En deux heures de débat avec des adversaires politiques, lundi, le ministre fédéral de l'Agriculture et de l'Agroalimentaire, Gerry Ritz, a réussi à ne jamais mentionner directement la crise de la listériose.

LA PRESSE CANADIENNE

Le ministre, dont plusieurs réclament la démission, a quitté les lieux du débat par une porte arrière pour éviter d'avoir à s'adresser aux journalistes.L'éclosion de listériose, qui a fait jusqu'à présent 19 victimes au pays, est reliée à des produits de viande prêts-à-manger d'une usine des Aliments Maple Leaf à Toronto.

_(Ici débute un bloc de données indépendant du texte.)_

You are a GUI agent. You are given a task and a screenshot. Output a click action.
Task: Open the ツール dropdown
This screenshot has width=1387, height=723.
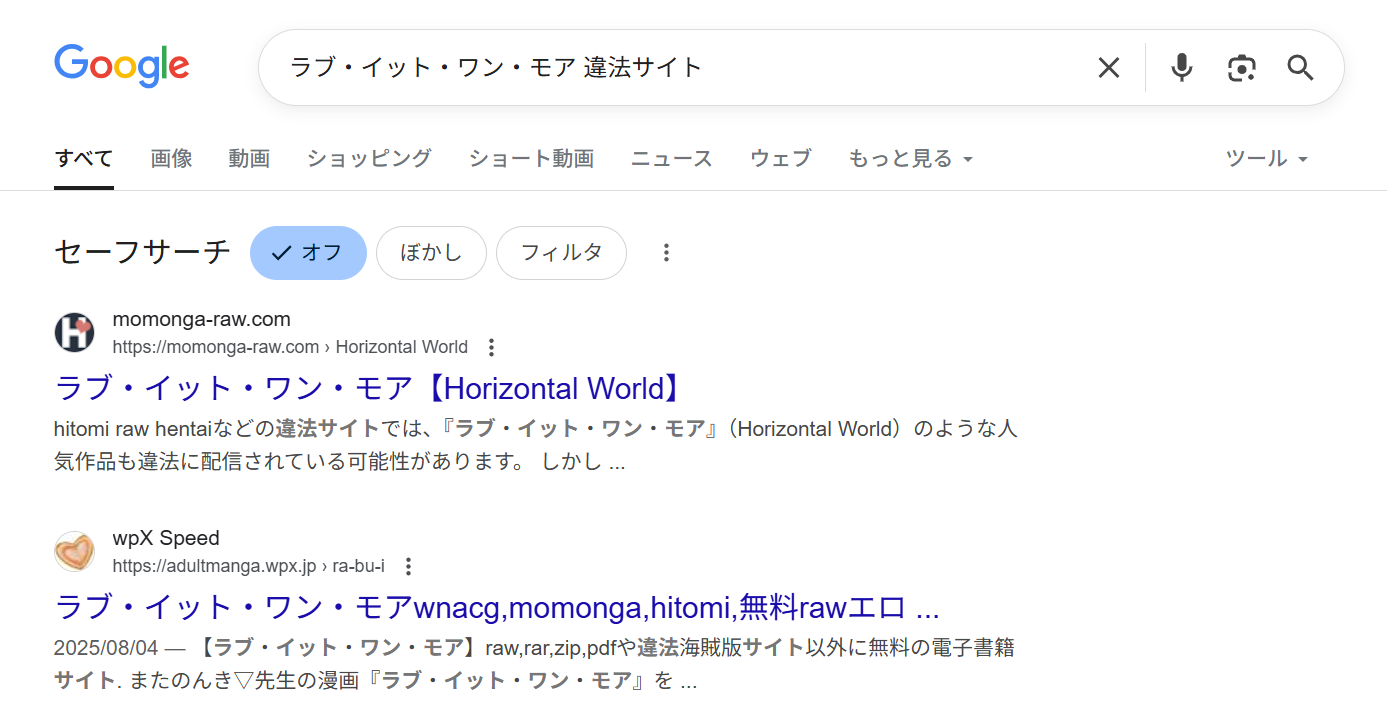point(1265,158)
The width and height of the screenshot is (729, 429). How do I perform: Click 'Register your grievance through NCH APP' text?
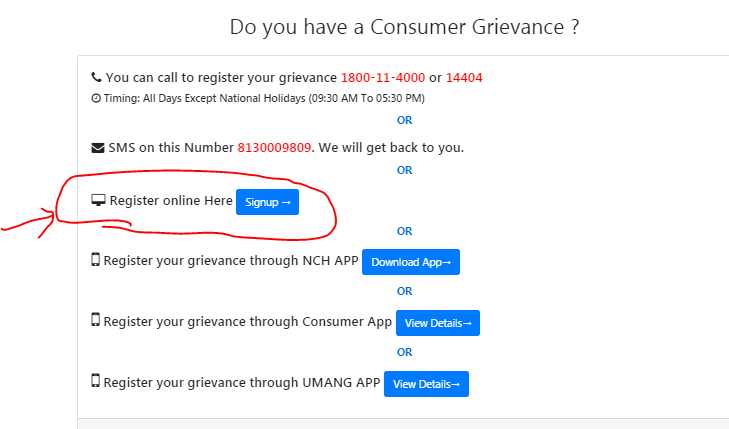pyautogui.click(x=230, y=261)
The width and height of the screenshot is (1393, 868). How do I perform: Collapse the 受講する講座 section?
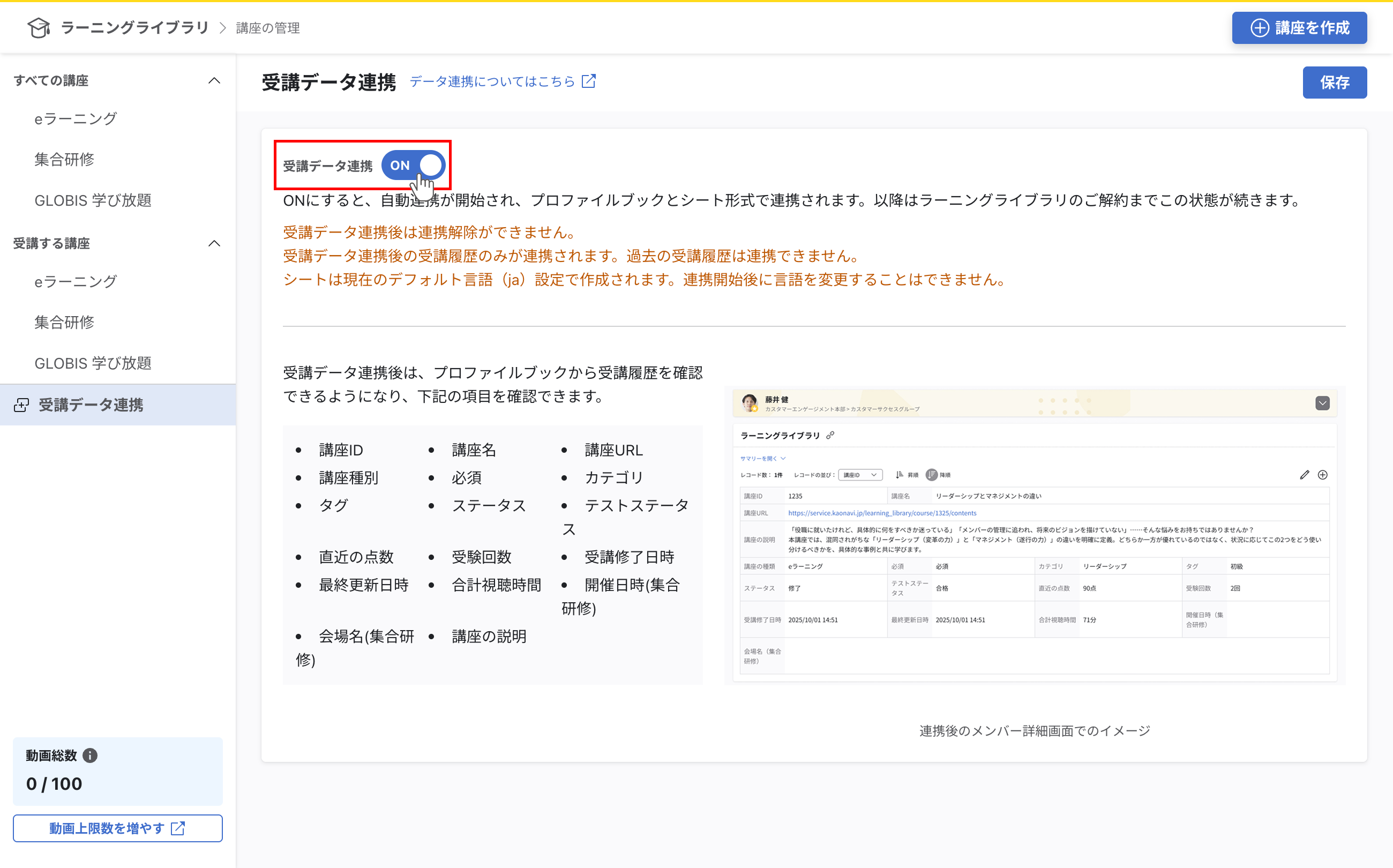click(214, 243)
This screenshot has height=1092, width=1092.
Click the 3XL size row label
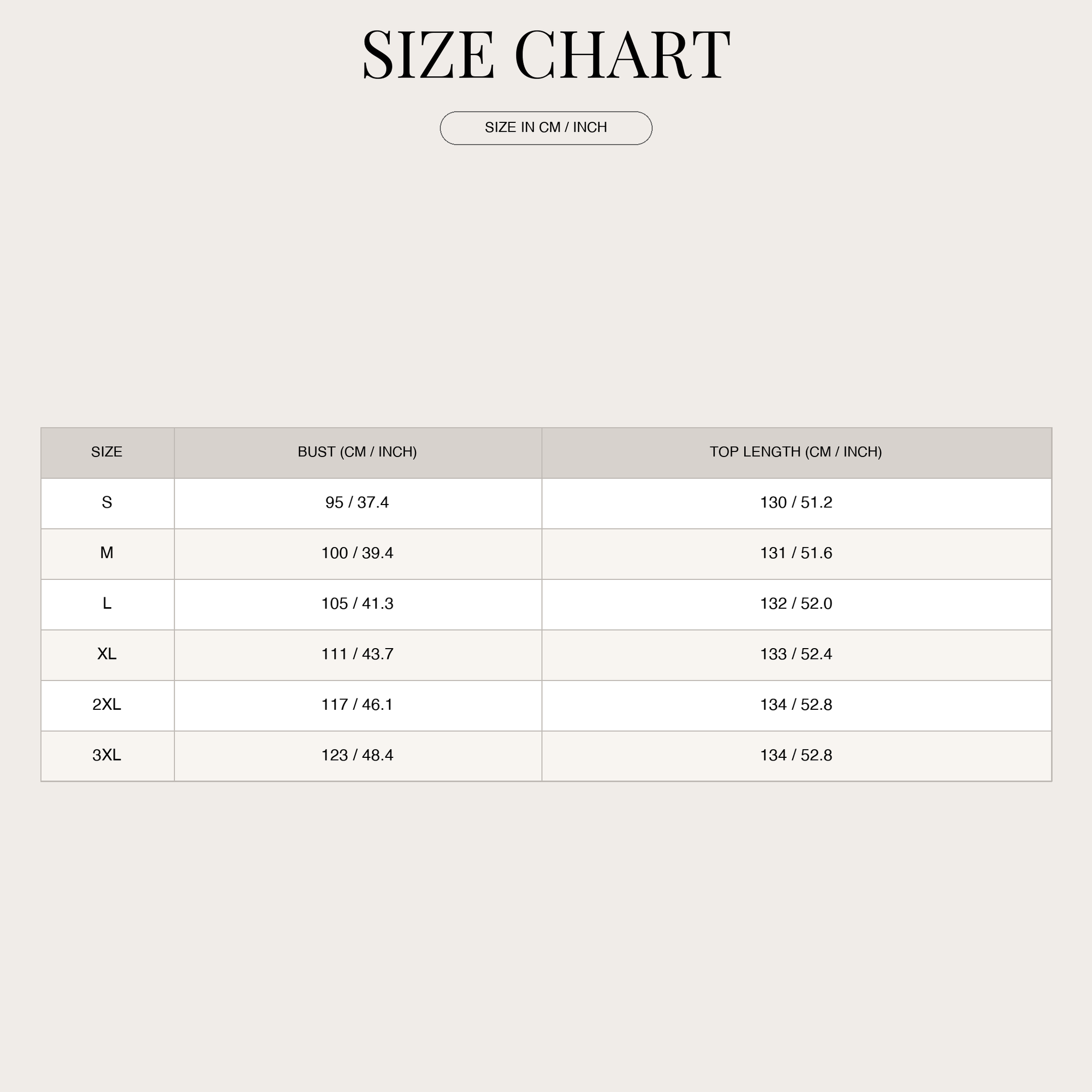(x=107, y=755)
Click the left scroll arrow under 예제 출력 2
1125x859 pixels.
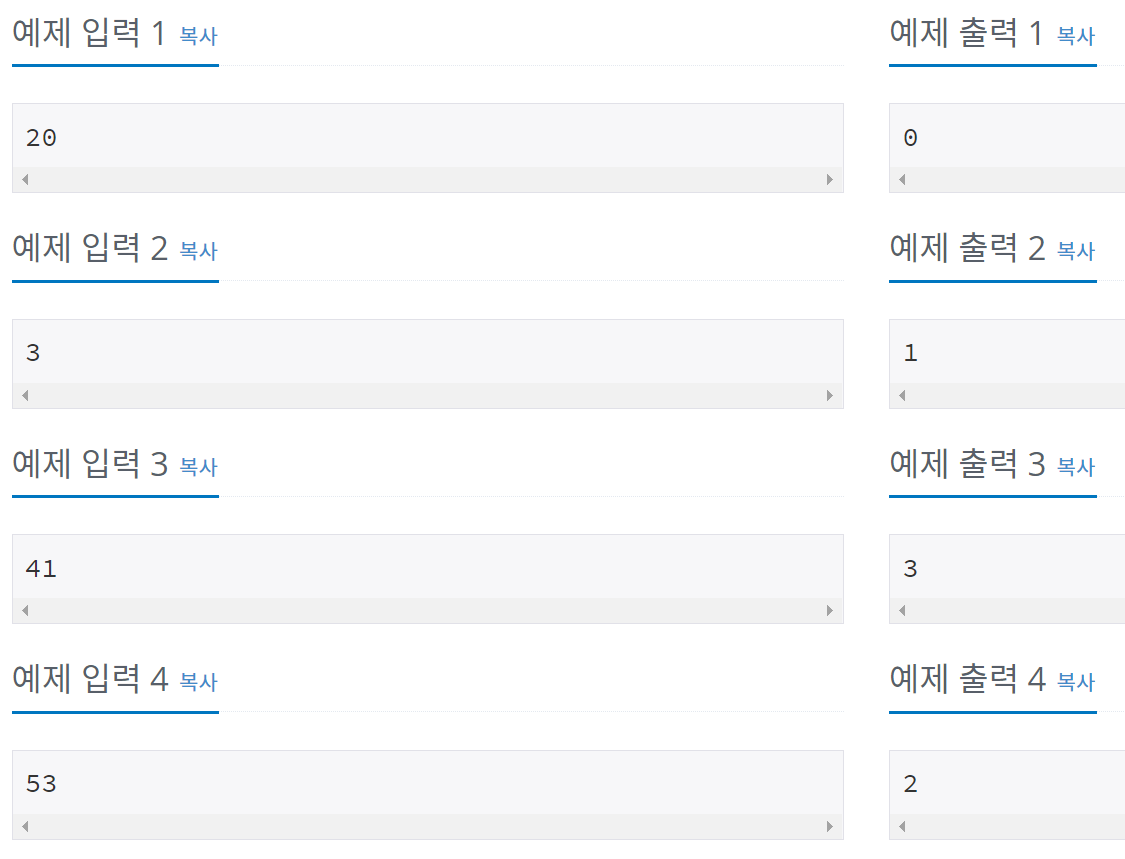pos(901,395)
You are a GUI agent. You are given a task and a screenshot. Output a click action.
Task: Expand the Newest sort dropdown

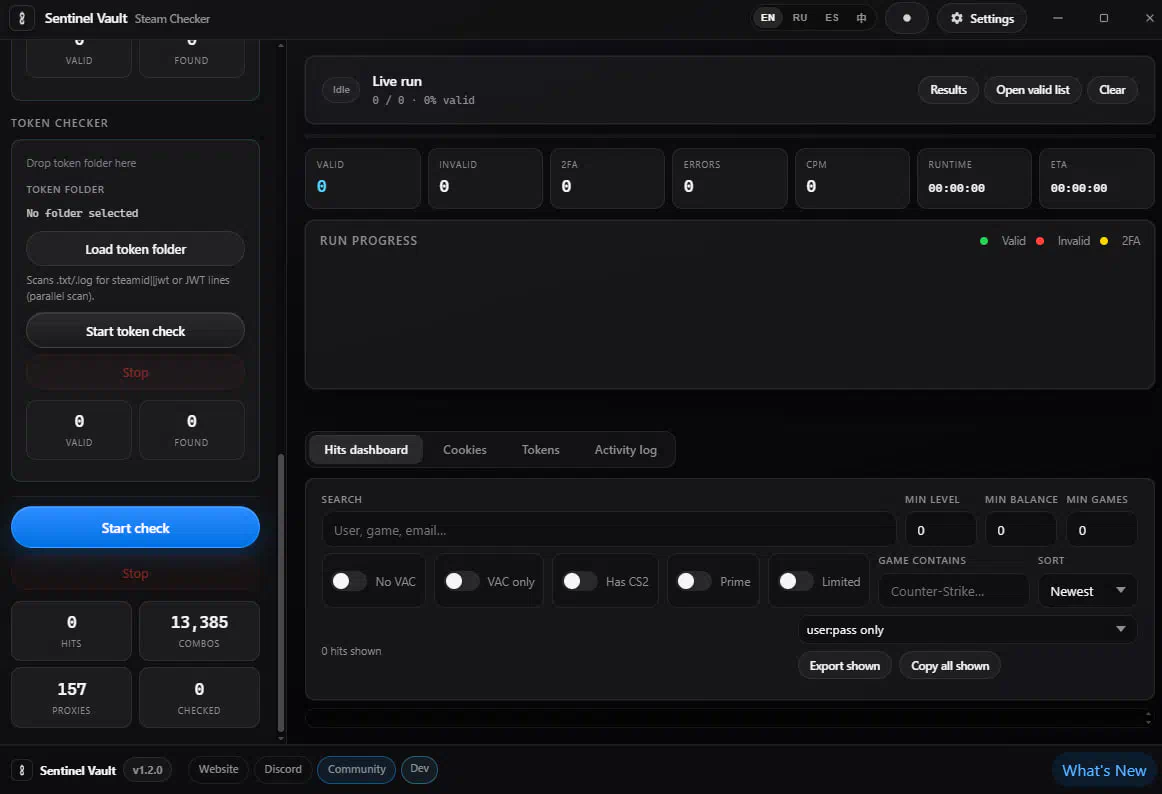point(1087,591)
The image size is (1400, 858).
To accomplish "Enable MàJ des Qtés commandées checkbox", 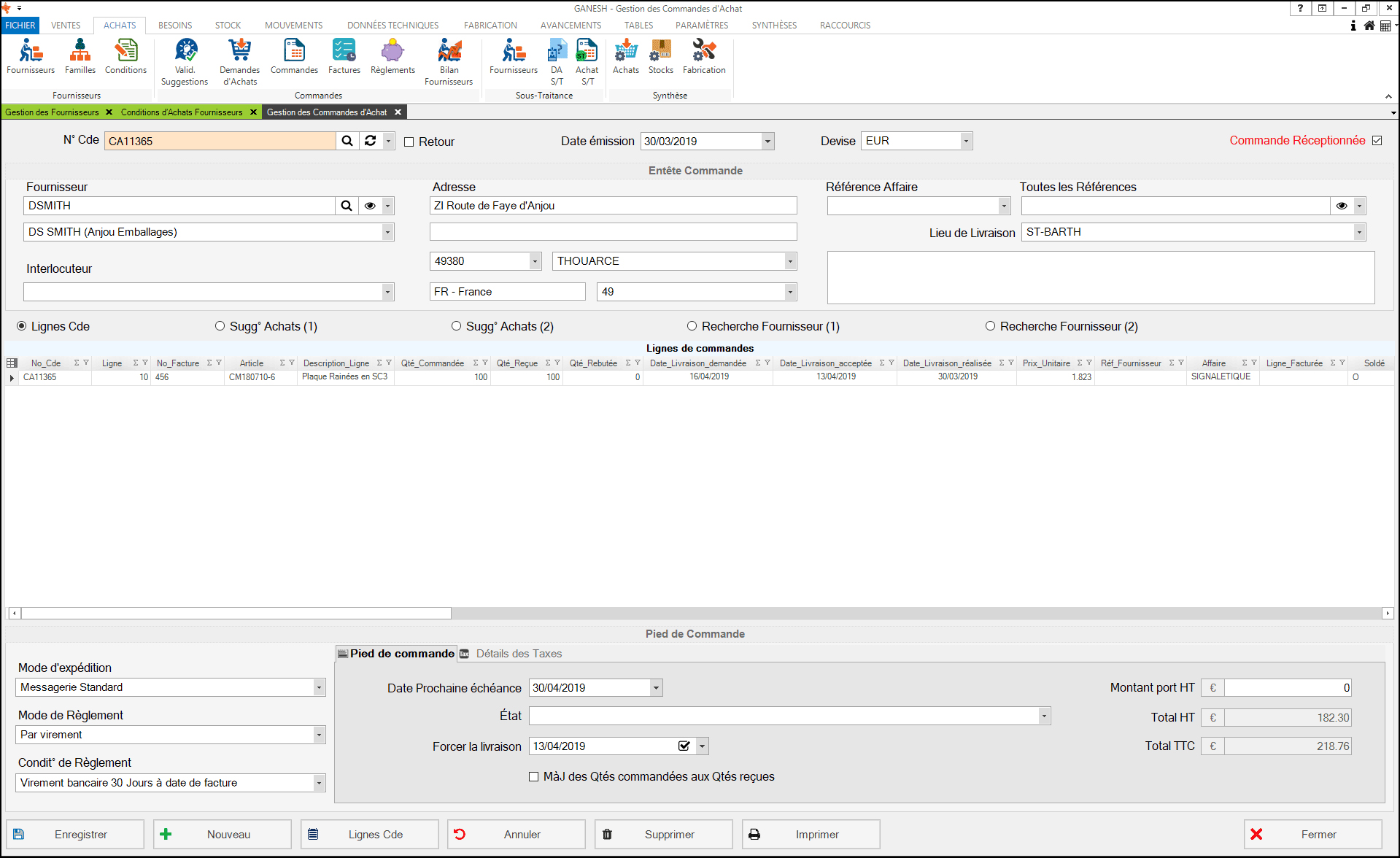I will pos(534,777).
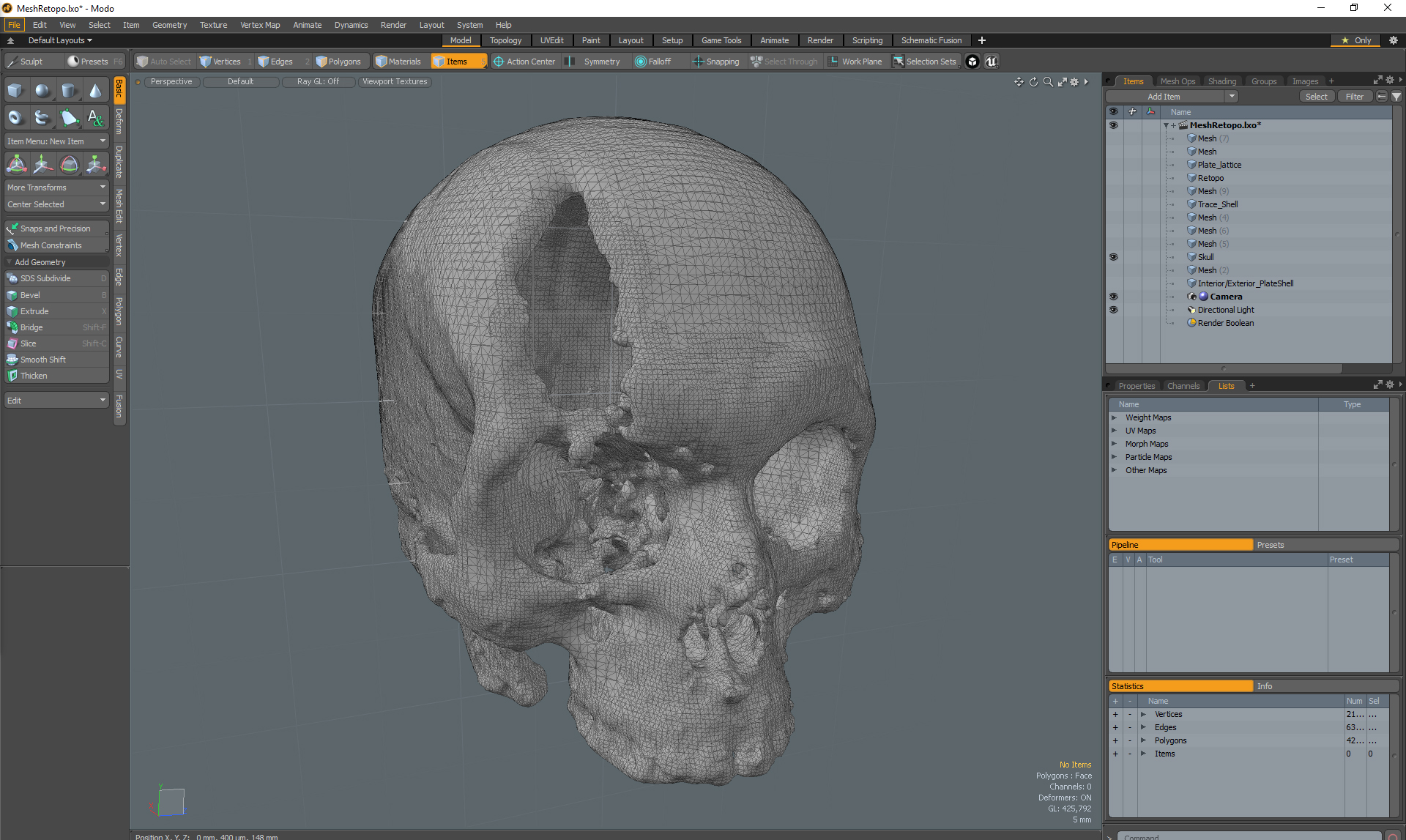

Pendant le débat, le porte-parole libéral en matière d'agriculture, Wayne Easter, a reproché au ministre de se préoccuper davantage de l'impact politique de l'éclosion que de la santé et la sécurité des Canadiens.

M. Ritz a fait valoir que les conservateurs ont annulé des compressions au secteur de la sécurité alimentaire imposées par les libéraux, ajouté 113 millions $ au budget de l'Agence canadienne d'inspection des aliments et embauché 200 nouveaux inspecteurs.

Le ministre s'est retrouvé sur la sellette après avoir fait des plaisanteries au sujet de la listériose et pour avoir semblé plus préoccupé par l'impact politique potentiel de cette crise, au cours d'une conférence téléphonique avec des responsables le mois dernier.

Au cours du débat, commandité par la Fédération canadienne de l'agriculture, M. Easter a accusé directement M. Ritz de privilégier la stratégie politique à la santé des Canadiens.

«Ils ont fait tout ce qu'ils ont pu depuis le début de la crise de la listériose pour enterrer l'enjeu», a soutenu M. Easter.

Le porte-parole en matière d'agriculture du Nouveau Parti démocratique (NPD), Tony Martin, a affirmé pour sa part que le ministre conservateur avait adopté une approche fuyante parce qu'il n'avait rien à dire pour excuser l'«attitude cavalière» du gouvernement face à la crise de la listériose.

M. Easter a aussi accusé le gouvernement de remettre la responsabilité des inspections dans les mains de l'industrie, une approche qui confirme selon lui le dégoût des conservateurs pour l'intervention étatique.

«Le fait est, monsieur le ministre, que vous abdiquez la première responsabilité du gouvernement de protéger la santé des Canadiens et d'assurer leur sécurité», a-t-il déclaré.